YOUR GOAL: Look through the listing below for the word "Given" and copy every line where it occurs.

INFORMATION SUPPLIED:
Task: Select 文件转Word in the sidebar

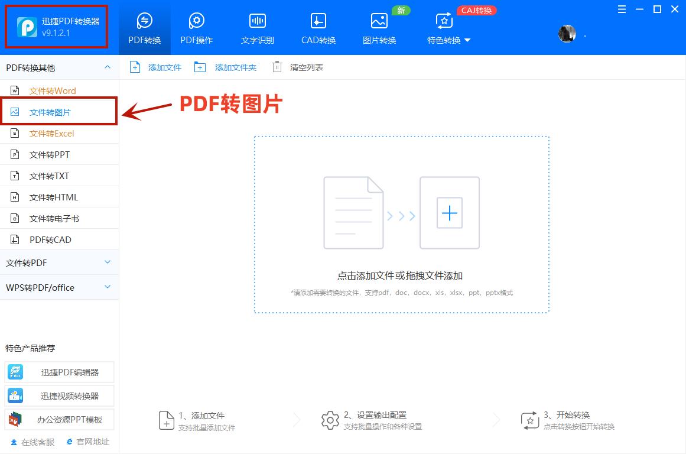Action: click(52, 90)
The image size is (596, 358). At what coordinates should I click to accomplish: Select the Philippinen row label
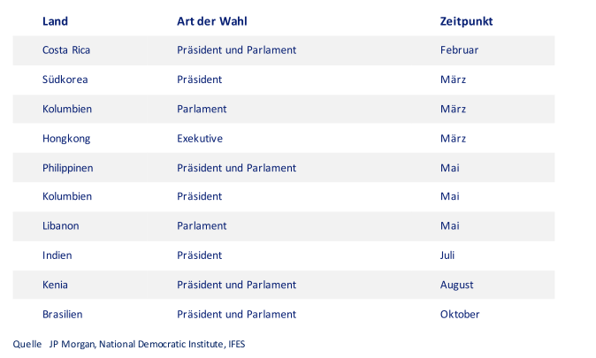coord(68,168)
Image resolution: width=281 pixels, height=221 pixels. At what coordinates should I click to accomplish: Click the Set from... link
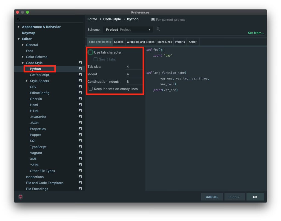(256, 33)
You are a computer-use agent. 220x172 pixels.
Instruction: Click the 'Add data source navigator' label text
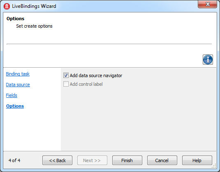pos(96,75)
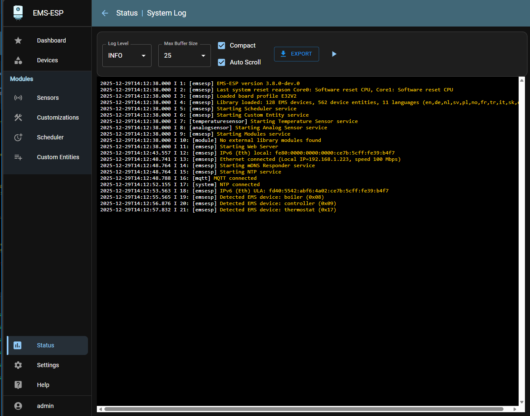This screenshot has height=416, width=530.
Task: Uncheck the Compact checkbox
Action: [221, 45]
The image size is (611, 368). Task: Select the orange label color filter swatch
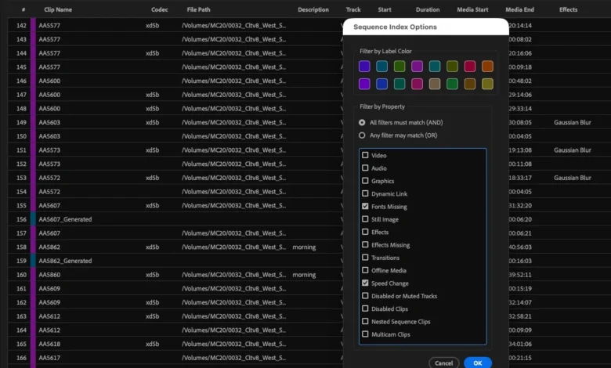(487, 67)
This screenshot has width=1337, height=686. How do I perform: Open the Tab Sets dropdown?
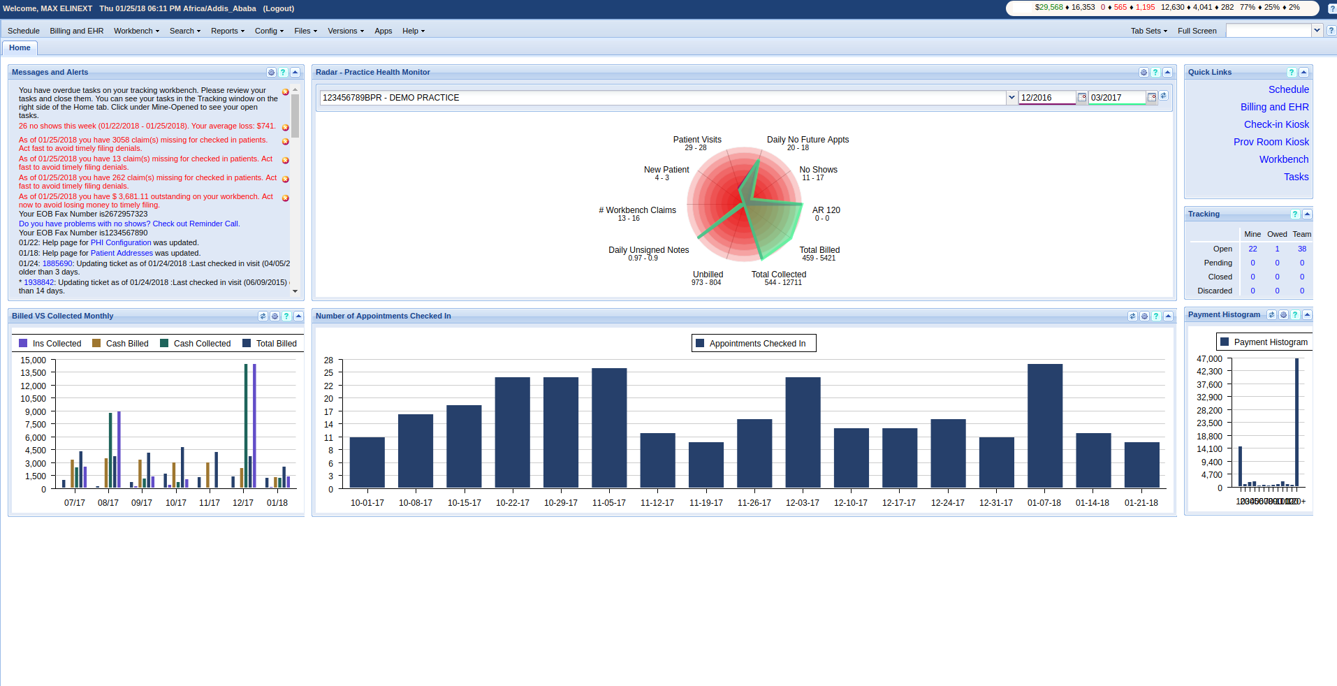1148,31
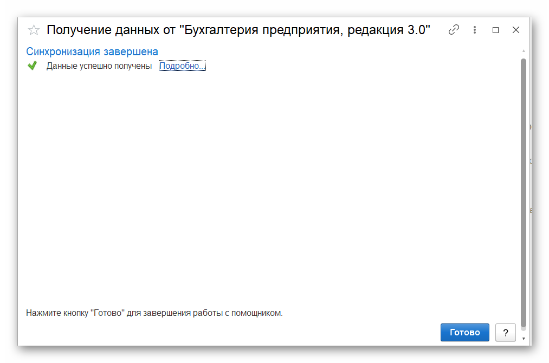Click the scrollbar down arrow
Viewport: 549px width, 363px height.
[x=524, y=338]
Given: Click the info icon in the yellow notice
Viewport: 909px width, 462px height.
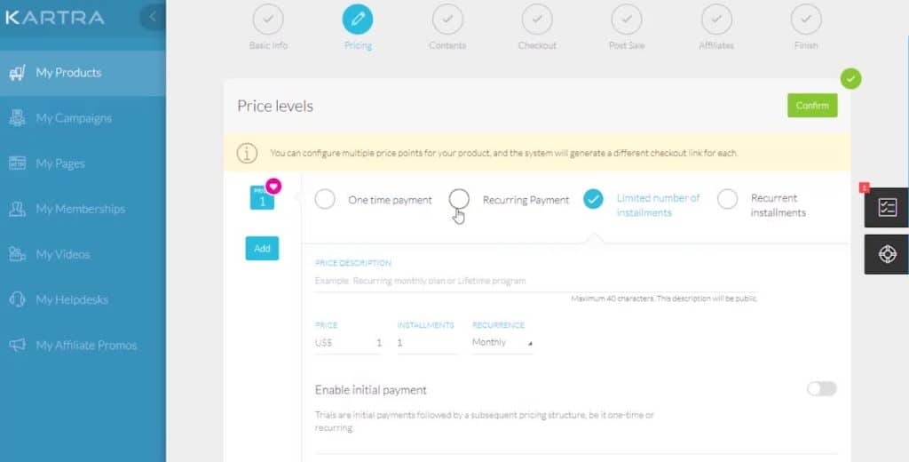Looking at the screenshot, I should coord(247,153).
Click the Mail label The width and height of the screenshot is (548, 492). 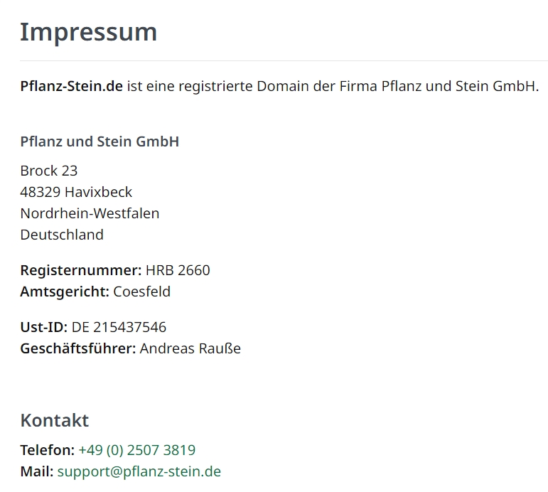(37, 471)
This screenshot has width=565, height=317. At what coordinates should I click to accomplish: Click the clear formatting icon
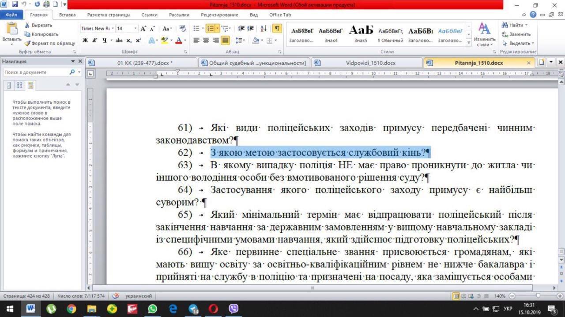183,29
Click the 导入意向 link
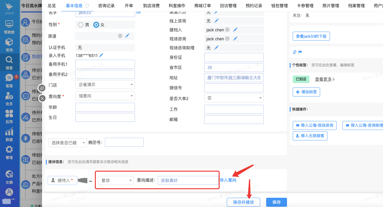 [228, 180]
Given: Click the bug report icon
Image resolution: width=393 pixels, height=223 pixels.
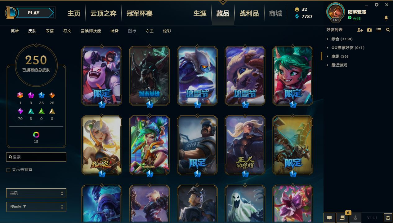Looking at the screenshot, I should [388, 218].
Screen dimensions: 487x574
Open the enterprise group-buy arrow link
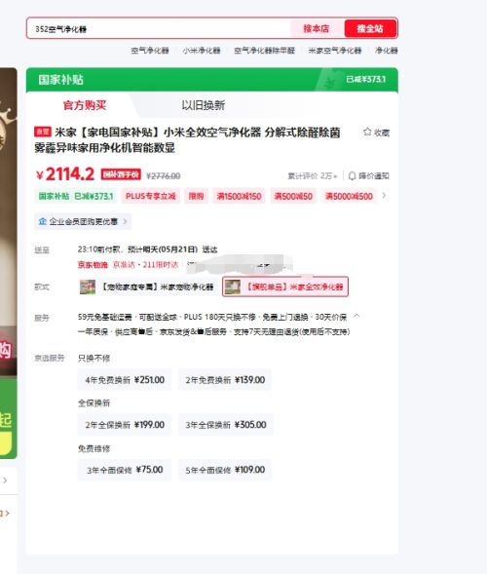(125, 221)
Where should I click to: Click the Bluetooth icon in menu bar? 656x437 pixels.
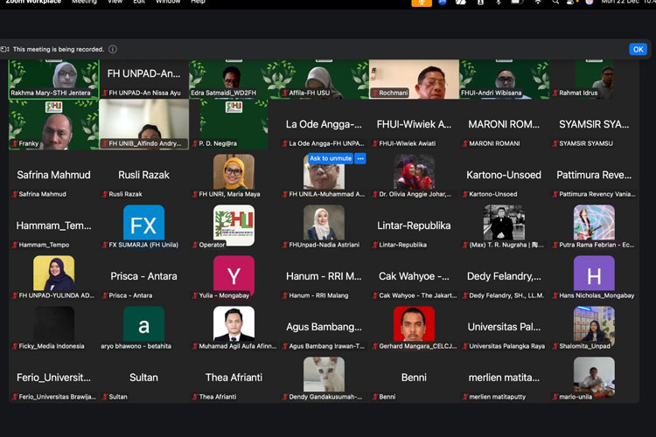tap(499, 3)
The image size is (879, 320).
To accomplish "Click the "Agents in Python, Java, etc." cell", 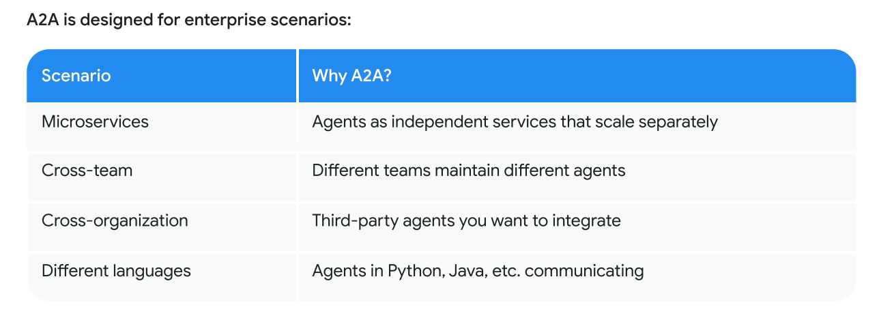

EXERCISE ANSWER:
Given: Click the info icon in the yellow notice
Given: Click the bug report icon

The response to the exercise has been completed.